The United States Dollar is trading in fairly calm waters this morning with a slight positive tinge following the release of US PPI this morning.
Overview
If the Buck manages to close out today in positive territory, it will mark the longest winning streak for USD since March of 2020 when risk assets bottomed out and the Dollar won big in the early days of the COVID pandemic. The Bloomberg Dollar Spot Index is up 0.5% on the week, and is heading for its second straight week of gains. After US CPI yesterday came in slightly above expectations, markets are once again cutting their expectations of easing from the Fed back substantially.
This morning’s PPI release was, all things considered, fairly benign. Prices paid to US producers in the month of September were flat compared with August. Prices excluding food and energy grew 0.2%, on market expectations. The measure excluding trade, as well, was slightly under expectations at 0.1% monthly. The annualized core reading, however, unexpectedly ticked higher than last month’s release, which was also revised upward. All told, the release was a rather mixed bag and market reaction to it is quite muted. Attention is now shifting to the next iteration of central bank meetings, beginning with the European Central Bank next week.

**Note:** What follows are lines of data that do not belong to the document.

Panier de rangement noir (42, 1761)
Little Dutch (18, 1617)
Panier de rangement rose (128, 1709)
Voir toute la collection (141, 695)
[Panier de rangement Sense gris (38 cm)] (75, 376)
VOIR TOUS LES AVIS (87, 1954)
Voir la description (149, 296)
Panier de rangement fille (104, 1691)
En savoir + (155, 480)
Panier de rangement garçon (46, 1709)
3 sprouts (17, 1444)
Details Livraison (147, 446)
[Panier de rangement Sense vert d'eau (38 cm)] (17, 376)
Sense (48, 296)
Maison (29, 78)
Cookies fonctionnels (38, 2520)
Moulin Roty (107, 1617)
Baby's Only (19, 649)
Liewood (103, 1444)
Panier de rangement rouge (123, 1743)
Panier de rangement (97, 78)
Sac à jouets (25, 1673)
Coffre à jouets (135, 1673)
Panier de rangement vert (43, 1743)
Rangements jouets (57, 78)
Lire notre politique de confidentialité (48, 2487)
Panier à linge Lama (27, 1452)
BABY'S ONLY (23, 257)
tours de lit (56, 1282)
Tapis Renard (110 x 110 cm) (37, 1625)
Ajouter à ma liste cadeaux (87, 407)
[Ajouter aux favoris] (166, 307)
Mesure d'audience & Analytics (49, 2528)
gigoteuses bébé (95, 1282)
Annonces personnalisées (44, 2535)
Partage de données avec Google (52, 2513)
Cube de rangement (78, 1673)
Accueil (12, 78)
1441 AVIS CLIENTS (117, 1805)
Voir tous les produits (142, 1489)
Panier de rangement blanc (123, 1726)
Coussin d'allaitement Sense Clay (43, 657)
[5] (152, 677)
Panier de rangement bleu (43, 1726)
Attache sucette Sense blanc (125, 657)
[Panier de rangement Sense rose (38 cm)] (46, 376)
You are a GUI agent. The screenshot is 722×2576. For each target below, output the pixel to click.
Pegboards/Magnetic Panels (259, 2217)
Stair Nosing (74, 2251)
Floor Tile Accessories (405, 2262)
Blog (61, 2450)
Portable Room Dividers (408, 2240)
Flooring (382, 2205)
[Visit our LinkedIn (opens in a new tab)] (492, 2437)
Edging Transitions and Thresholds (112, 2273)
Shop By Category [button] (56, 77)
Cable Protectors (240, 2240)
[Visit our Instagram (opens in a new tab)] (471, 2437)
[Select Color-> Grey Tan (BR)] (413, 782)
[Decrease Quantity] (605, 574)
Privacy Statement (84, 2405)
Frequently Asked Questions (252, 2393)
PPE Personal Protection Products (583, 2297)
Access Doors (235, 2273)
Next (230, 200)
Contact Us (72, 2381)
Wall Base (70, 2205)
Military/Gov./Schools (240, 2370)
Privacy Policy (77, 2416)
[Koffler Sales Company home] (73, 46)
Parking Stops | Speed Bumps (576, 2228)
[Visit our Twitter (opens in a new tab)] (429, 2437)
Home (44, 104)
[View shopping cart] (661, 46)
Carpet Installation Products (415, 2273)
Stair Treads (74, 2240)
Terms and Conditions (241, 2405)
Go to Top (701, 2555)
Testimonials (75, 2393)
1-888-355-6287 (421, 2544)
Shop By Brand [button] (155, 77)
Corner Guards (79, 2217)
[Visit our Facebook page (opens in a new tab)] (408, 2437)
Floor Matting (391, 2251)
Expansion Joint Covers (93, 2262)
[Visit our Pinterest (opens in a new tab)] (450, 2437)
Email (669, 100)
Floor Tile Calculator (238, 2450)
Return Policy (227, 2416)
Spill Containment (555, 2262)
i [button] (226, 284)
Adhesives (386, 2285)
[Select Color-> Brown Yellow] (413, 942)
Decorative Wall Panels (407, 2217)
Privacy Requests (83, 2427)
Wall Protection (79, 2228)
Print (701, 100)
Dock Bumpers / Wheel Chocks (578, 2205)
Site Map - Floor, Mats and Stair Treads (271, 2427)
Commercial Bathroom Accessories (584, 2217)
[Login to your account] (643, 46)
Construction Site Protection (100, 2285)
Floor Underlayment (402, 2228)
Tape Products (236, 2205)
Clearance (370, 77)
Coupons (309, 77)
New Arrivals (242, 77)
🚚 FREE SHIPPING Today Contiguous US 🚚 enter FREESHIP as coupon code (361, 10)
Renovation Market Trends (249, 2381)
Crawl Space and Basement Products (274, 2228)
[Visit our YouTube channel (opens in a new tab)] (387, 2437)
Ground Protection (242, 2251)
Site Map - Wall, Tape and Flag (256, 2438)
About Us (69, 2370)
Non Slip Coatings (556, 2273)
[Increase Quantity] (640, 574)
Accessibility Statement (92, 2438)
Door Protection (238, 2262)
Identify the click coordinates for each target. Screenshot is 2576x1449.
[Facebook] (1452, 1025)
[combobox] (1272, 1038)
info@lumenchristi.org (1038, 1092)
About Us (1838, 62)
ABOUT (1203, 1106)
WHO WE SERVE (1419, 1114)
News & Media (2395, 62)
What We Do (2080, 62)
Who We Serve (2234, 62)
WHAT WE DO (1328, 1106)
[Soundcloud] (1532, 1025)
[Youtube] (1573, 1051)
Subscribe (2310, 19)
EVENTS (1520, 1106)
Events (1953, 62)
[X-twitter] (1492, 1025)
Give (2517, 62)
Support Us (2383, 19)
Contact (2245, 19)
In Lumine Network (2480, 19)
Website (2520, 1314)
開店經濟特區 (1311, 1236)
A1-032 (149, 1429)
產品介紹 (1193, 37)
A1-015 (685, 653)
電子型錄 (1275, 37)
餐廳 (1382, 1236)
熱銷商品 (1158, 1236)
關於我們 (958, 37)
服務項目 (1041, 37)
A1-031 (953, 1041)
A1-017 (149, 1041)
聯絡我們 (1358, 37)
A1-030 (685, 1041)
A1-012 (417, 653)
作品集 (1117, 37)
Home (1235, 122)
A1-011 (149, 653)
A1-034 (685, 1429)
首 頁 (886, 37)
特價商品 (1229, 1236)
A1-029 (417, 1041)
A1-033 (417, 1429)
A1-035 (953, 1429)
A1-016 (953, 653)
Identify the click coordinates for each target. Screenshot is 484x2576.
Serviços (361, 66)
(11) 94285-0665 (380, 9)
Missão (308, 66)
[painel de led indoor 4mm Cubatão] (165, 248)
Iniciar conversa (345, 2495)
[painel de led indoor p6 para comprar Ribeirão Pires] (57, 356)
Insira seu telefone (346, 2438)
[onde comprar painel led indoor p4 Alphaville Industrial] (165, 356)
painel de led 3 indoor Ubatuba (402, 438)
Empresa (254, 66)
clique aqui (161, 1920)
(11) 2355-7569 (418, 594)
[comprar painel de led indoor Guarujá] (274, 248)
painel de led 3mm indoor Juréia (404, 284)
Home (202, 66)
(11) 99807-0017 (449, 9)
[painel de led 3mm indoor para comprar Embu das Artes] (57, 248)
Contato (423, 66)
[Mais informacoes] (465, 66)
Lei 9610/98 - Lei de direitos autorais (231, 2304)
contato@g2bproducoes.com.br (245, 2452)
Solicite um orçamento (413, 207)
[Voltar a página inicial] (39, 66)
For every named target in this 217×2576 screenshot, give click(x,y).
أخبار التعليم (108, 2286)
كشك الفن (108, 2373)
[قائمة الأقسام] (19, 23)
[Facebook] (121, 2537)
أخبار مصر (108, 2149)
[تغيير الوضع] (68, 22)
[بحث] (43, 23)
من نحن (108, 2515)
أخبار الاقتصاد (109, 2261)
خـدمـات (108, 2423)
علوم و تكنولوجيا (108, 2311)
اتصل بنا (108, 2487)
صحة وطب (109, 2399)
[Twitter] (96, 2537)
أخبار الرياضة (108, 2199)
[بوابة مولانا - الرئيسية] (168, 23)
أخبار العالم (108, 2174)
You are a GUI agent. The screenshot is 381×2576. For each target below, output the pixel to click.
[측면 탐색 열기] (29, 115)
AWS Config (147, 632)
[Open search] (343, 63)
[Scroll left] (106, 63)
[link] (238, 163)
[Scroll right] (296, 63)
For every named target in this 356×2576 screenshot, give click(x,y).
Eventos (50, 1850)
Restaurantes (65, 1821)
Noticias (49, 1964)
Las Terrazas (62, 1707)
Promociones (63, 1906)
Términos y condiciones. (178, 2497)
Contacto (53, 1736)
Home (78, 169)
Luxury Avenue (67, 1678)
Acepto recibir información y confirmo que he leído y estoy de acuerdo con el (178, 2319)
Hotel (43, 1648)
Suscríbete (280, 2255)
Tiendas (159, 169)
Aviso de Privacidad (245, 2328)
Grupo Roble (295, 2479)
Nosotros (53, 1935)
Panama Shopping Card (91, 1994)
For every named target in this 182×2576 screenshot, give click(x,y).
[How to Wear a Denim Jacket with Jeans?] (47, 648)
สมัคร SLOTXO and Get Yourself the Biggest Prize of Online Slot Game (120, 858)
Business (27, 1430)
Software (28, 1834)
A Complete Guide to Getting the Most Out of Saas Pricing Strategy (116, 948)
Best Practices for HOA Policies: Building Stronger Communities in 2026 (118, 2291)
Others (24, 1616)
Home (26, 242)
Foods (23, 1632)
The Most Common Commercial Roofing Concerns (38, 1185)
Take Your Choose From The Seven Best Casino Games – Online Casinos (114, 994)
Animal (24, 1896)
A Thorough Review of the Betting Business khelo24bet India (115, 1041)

Risk assets are attempting to rebound a bit this morning, and US equities are opening very close to flat after several sessions in a row of high-volatility trading. Oil prices are down slightly, but gold has continued to gain ground as investors search for further hedges against sustained geopolitical risk.
What to Watch This Week…
- University of Michigan Consumer Sentiment, Friday 10AM
- Monex USA will be closed Monday, October 14 in observance of the Indigenous People’s Day banking holiday
- Monex USA Online is always open
JPY ⇓
Japanese Yen’s recent woes continued this morning, as the continually volatile currency slid a further third of a percent against USD. JPY is, today, capping off a slide of nearly seven percent against the Buck over the last month following several about-faces from both US central bank officials and Japan’s own currency and monetary policy officials. After the Bank of Japan’s surprise interest rate hike in August sparked a bout of wild market panic, the BoJ along with Japanese politicians have espoused that they will be showing quite a bit of restraint on normalizing monetary policy moving forward.
MXN ⇓
Though trading fairly flat on the morning today, the Canadian Dollar is the week’s worst performer against the Dollar inside the G10. Canadian employment data for September was released this morning, and unexpectedly beat expectations, posting a positive net change in employment and an unemployment rate that came back down to 6.5% on expectations of 6.7%. These figures are helping stem the bleeding for CAD, but the Loonie has still been on a steady decline this week and is trading nearly 2% weaker against the Buck than it was at Monday morning’s open.